◆ TEXT
Friday, April 03, 2015

My Personal Reflection on the Meaning of Good Friday (April 3, 2015)

(This is the author's reflection on the 7th Last Word in the St. James' Parish church in the Holy Week of 2001).


I received one of those calls in the middle of the night.  At two thirty in the morning, my mother’s voice was calm when she said: "Our house is on fire and it is almost totally burned down."  The tone of her voice at least told me that my dad and my brother were safe; it also meant that it was too late to do anything.

We arrived there half an hour later amidst the sirens of the fire trucks and the whirring sound of their water pumps.  There were still the yellow flames gutting down our parents’ home of 30 years.  If you have ever been in a fire, then you know that what you do is to just watch helplessly until the last burning coal is doused by water, and then the firemen and neighbors all go away.

Daylight arrived, and we went inside what used to be our home, but all you could see was black.

As in most major tragic episodes in one’s life, it took a few hours before things sank in.  I remember thinking: I am sure the Lord must have made a mistake, or some guardian angel was sleeping on the job.  My parents were 73 years old, and God could not possibly be asking them to start all over again and build a new home.  My parents are good people, very active in Church work, and prayerful. My wife and I also had our fair share of serving our parish.  We both left our corporate jobs a year ago to take full time study and attend to our Church apostolate, so I stood quite justified when I felt both indignant and puzzled.

Naisip ko: Ang lupit naman ng Panginoon.

In Luke's gospel, Jesus’ very last words were: “Father, into your hands, I commit my spirit.”

Specifically, Luke tells us that Jesus “called out with a loud voice” when He said those words.  So it must have sounded like this: FATHER, INTO YOUR HANDS, I COMMIT MY SPIRIT!  

This is unusual because a crucified man dies of slow exhaustion before lapsing into unconsciousness.  Thus, these were not words of resignation, like the calm at the end of a storm.   Instead, these were words of affirmation, a decision to keep the faith in the Father, despite all suffering and pain, declaring for everyone to hear: “I know I am not alone.  Father, You are with me and I decide now to stay committed to you.”

Such a decision may seem natural for Jesus who had that close relationship with the Father.  But can we ever imagine the test that this relationship went through before this conclusion?

Crucifixion is the worst way to die.  You are hanged naked, you die slowly and it is not uncommon for some victims to last for a few days just hanging there.  That is why they are scourged and beaten, out of sympathy, to weaken their resistance and spare them from a long suffering before death.  There on the cross, when his most trusted friends were nowhere to be found, Jesus must have faced the most testing of temptations: to doubt the fidelity and love of the Father, to give up and decide that He’s had enough, and that this was just too much.

My personal pains and sufferings, though nowhere near that magnitude, evoked a similar feeling.  Sometimes, the Lord just asks too much.  We see many people suffer without justifiable reasons, and we encounter victims of tragic events?

◆ DATA LINES
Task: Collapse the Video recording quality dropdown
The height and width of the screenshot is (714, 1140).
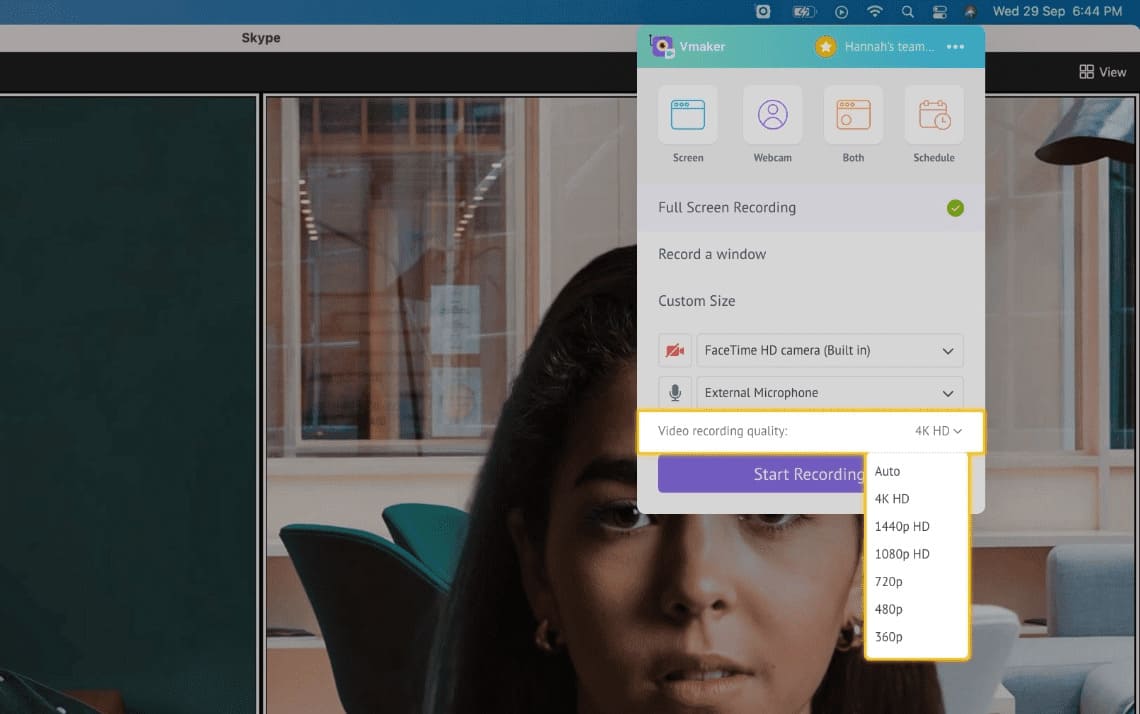Action: tap(938, 431)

◆ WHAT YOU WILL DO
A. In the Good Friday reflection, how old were the narrator's parents when their house burned down?
B. Write out the part of the Good Friday reflection that opens with the words containing "We arrived there" and closes with "all go away.".
C. Extend the Good Friday reflection beyond its final sentence.
None of the material is needed here.

◆ ANSWERS TO THE TASKS
A. They were 73 years old.

B.
We arrived there half an hour later amidst the sirens of the fire trucks and the whirring sound of their water pumps.  There were still the yellow flames gutting down our parents’ home of 30 years.  If you have ever been in a fire, then you know that what you do is to just watch helplessly until the last burning coal is doused by water, and then the firemen and neighbors all go away.

C.
We ask “Why does God allow this to happen?”  Jurgen Moltmann says that that question is the question of an observer, not a sufferer.  Instead, the sufferer hurls the question: “Where is God?”  Nasaan Siya?  At kung nandiyan Siya, bakit nanunuod lamang Siya?

I found an answer to that question when I came across this passage from the novel titled “Night”, by Eli Wiesel, a survivor of a Nazi concentration camp.

Here is that passage, based on the author’s first hand experience:

“The SS hanged two Jewish men and a youth in front of the whole camp.  The two men died quickly, but the death throes of the youth [since he was not heavy enough] lasted for one half hour.  “Where is God?  Where is he?” someone asked behind me.  As the youth still hung in torment in the noose after a long time, I heard the man call again, “Where is God now?”  And I heard a voice within myself answer, “Where is he?  He is here, he is hanging there on the gallows…”

There lies the powerful lesson of the cross.  I believe Jesus died on a cross to tell us in no uncertain way that He knows exactly what human pain is.  He’s been there, done that.  He is not an observer, but feels for us when we are in pain and are suffering.  He does not stand apathetic nor watch from a distance, but the cross shows that He is involved with us, is near us, and empathizes with us.  He wants to let us know that wherever and whenever we suffer, there is the privileged place where He could be found.

And His very last words tell us that it is precisely through our most difficult and tragic moments, when the Father seems absent, that we should cling to His promise that we are never alone, that He is with us… silent, but keeping vigil.

And just when you are ready to say you’ve had enough, Jesus tells us to do what He did: to stay committed to the Father.

We commonly look at the Cross as the dark side of Jesus life and the Resurrection as the glorious side.  I don’t think so.  The cross is the worst of human stuff, but Jesus our God is part of it.  It tells me that our God is not a distant God but one who works and moves with me as I go through the trials, pains, and sufferings in my life.  It tells me that when I cry, Jesus cries too.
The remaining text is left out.